The Washington Post has a story up today, written by a woman who is just so devastated by the election of Donald Trump that she might never date again. I wish that were a joke. I wish that I had written that for The Onion. But I did not. This is a real thing that someone actually feels and wrote out.
She begins her personal narrative talking about her personal life. She is a single mother of two, and has been looking for a serious man who could be there for her without having to rescue her. Okay. That’s cool. She then talks about finding a couple of guys, going out with one for a bit (though it didn’t work out), and then this happened:
But two weeks later, the election happened. Once it was clear that Donald Trump would be president instead of Hillary Clinton, I felt sick to my stomach. I wanted to gather my children in bed with me and cling to them like we would if thunder and lightning were raging outside, with winds high enough that they power might go out. The world felt that precarious to me.
The end of the world came.
My oldest came out of her room the next morning to show me the money the Tooth Fairy had left her. She’d unexpectedly had to have a tooth pulled, and so bravely went through it that I said, “Just think: You’ll always remember the day you got a tooth pulled with the day we elected our first female president.”
When I told her Trump had won, she protested: “But Mom. You said Hillary was going to win.”
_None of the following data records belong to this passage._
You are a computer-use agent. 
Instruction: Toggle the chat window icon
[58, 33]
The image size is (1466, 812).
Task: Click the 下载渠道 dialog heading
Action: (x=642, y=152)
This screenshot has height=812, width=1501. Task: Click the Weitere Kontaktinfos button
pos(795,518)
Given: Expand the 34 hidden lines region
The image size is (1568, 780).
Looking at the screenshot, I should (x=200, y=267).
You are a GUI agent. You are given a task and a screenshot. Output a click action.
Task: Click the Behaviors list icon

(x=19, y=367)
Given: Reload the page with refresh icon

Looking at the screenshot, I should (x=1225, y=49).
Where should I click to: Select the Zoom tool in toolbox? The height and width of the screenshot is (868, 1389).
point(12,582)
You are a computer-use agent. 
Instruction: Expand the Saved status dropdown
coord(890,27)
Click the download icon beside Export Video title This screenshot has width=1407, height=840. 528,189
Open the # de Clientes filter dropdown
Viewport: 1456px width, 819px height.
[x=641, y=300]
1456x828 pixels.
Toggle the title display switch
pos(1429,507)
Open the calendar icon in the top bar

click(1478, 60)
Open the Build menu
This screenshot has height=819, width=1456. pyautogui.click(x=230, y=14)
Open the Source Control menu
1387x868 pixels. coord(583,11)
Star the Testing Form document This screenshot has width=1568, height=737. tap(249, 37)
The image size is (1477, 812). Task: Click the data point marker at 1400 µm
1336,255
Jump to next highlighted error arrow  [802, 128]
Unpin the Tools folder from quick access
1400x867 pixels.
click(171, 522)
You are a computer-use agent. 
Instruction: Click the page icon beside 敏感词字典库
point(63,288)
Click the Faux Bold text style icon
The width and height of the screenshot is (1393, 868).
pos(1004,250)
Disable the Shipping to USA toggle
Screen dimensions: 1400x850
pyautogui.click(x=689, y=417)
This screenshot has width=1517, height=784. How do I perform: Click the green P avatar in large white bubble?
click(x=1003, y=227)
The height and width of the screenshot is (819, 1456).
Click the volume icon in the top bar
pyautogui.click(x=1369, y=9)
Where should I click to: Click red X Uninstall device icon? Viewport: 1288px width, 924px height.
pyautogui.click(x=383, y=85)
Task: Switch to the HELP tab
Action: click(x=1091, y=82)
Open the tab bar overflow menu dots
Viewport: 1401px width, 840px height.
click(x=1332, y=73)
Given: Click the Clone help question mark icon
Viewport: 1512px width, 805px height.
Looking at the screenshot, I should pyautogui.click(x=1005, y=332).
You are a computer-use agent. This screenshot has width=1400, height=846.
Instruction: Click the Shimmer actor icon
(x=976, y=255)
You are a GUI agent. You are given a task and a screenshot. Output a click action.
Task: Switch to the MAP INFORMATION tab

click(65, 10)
Apparently, her day got worse. Her radiator busted. She had to walked two miles to get home, while carrying her child. That’s when she realized she couldn’t date anyone right now. She had to do things on her own. Find love and support among friends and community. She ends with this.
I’ve lost the desire to attempt the courtship phase. The future is uncertain. I am not the optimistic person I was on the morning of Nov. 8, wearing a T-shirt with “Nasty Woman” written inside a red heart. It makes me want to cry thinking of that. Of seeing my oldest in the shirt I bought her in Washington, D.C., that says “Future President.”
There is no room for dating in this place of grief. Dating means hope. I’ve lost that hope in seeing the words “President-elect Trump.”
Look. I’m not thrilled with the election of Donald Trump either, but I don’t think it’s the end of the world any more than I would have thought the election of Hillary Clinton would be. I am glad that this woman has the means to repair her car and still feed her family. I am thrilled that she is so devoted to raising her children. But I cannot understand why the election of someone to a political office would prevent you from pursuing your own happiness.
“I’ve lost that hope” is such a foolish thing to say. Go out and be happy, regardless of who is president.